Monday, July 15, 2013

Congress should roll back ObamaCare and enact carefully targeted, bipartisan reforms


 A USA Today editorial ("ObamaCare delay hints at deeper troubles," July 4) misdiagnoses the disease by asserting that alternatives to ObamaCare--rather than ObamaCare itself--would cause "more and more people to lose their insurance as costs rise to unaffordability."
By laying costly new employee expenses, coercive and conscience-trampling mandates, and a mountain of stifling regulations on the sore backs of struggling American businesses, ObamaCare itself threatens health care access. Gallup polling finds that 41 percent of small-business owners "have held off on hiring new employees and 38% have pulled back on plans to grow their business" because of ObamaCare.
Health industry analysts predict that "healthy consumers could see insurance rates double or even triple" under Obamacare, while 42 percent of Americans stand convinced that Obamacare will "affect your family's health care situation" negatively (compared to just 22 percent optimistic).
Congress should roll back ObamaCare and enact carefully targeted, bipartisan reforms that respect the rights of individuals and states. State governments can provide a high-risk pool safety net for the neediest patients. The feds can cut costs and increase efficiency by reining in burgeoning bureaucracy and red tape while increasing enforcement measures to eliminate rampant health fraud and abuse. Patient-controlled, low-premium health savings accounts, coupled with sensible malpractice reform and realistic reimbursement rates to retain physicians, will also tamp down costs and preserve access.
American health care reform surgery requires focus on the patient--not the government--and it must be performed carefully with a scalpel--not a bludgeon.

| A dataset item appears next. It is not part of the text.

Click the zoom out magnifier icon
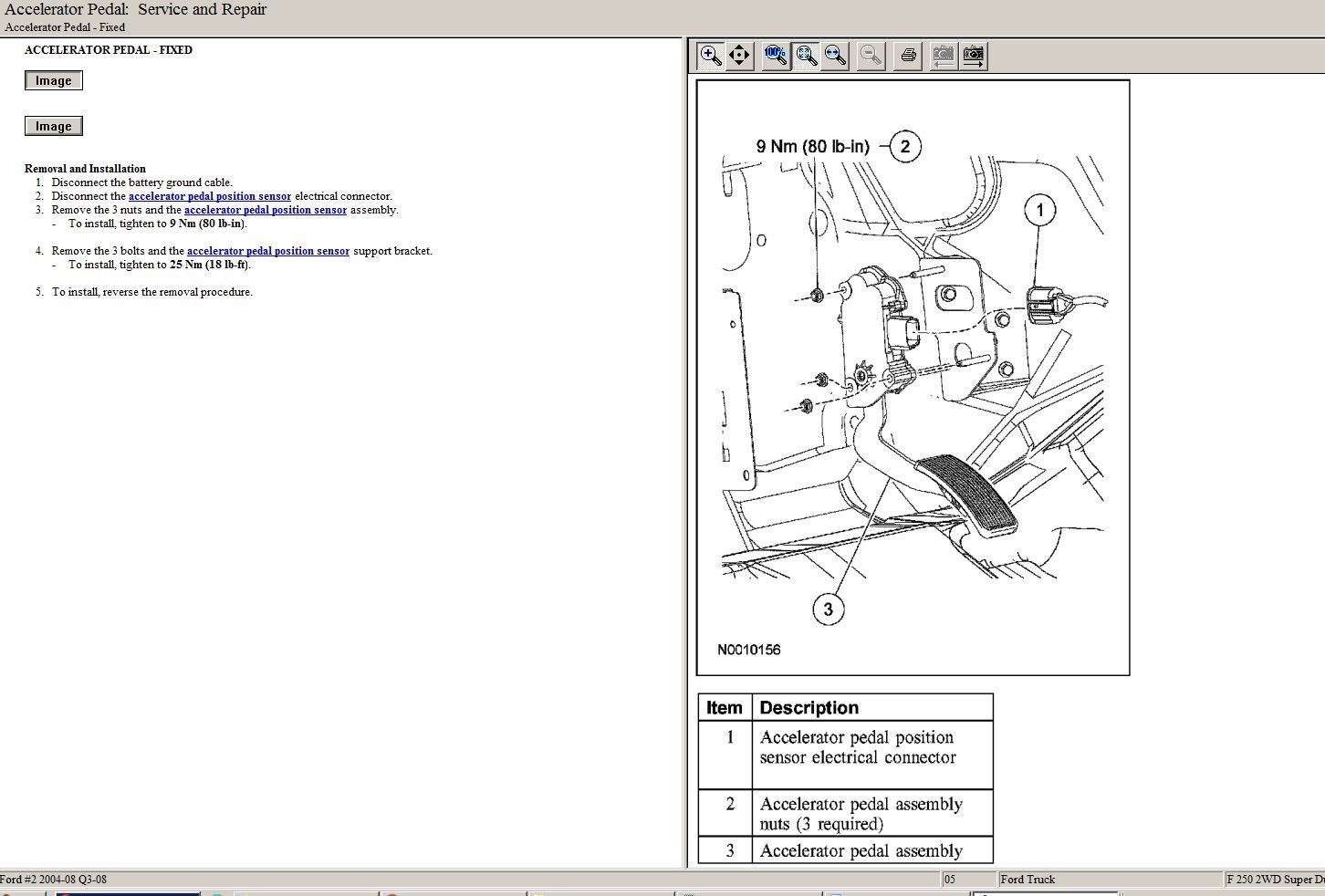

Citizens must watch over and limit our government--not the other way around


A recent Washington Times editorial rightly reminds us to reflect on noble, self-evident truths penned by Thomas Jefferson in the Declaration of Independence, "that all men are created equal, that they are endowed by their Creator with certain unalienable Rights, that among these are Life, Liberty and the pursuit of Happiness."
The ignoble realty, however, is that our nation has never fully fulfilled all of these words at any point in our history.

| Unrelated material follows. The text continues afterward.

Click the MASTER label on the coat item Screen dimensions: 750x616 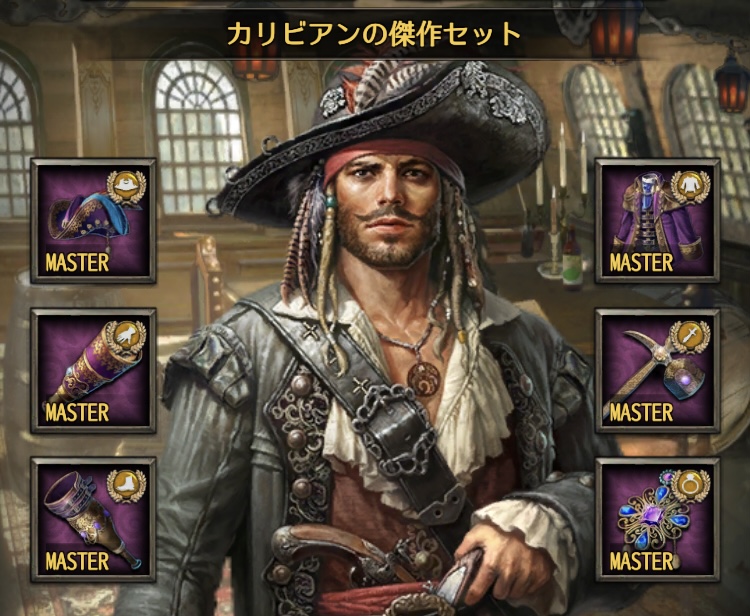(641, 263)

As to equality, neither Jefferson's slaves nor the four million slaves freed through a civil war at a cost of 620,000 lives enjoyed liberty, or even consideration as fully human.
The right to life has fared even worse, with over a million babies losing their right to life every year through abortion on demand.

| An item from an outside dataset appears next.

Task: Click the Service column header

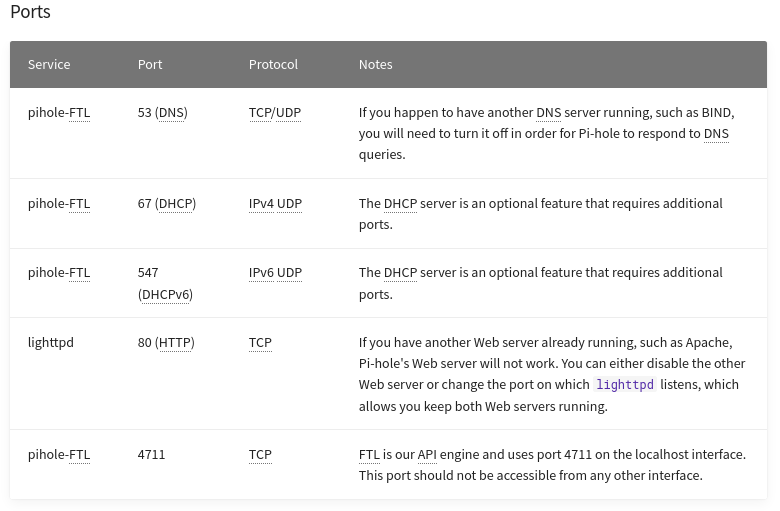Action: 49,64
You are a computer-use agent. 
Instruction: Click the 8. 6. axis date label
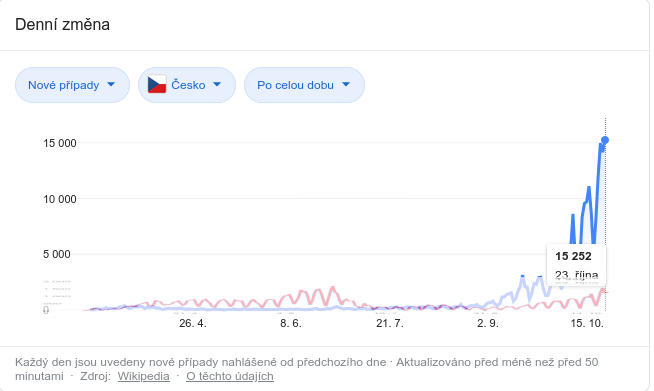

Even the liberty for which our forebears fought and died faces the threat once again of government tyranny. The current administration would limit our First Amendment faith freedoms, attempting to restrict religious hiring rights, gutting conscience protections for health professionals and imposing an abortion pill mandate on conscientious objectors.
Ubiquitous government spying on our most private communications and the sheer volume of intrusive laws and government regulations has turned the personal pursuit of happiness into an object of government inspection and approval. Moreover, the Framers understood the "pursuit of happiness" to include "every necessary moral ingredient," "religion, morality, and knowledge" and "public instructions in piety, religion and morality." Yet today government programs, civic events and public schools discriminate against virtually any religious notion or expression.
So while we rightly celebrate the noble words of our Declaration of Independence, we also do well to remember that translating those words into reality entails Jefferson's admonition that "eternal vigilance is the price of liberty." That vigilance means that we citizens must watch over and limit our government--not the other way around.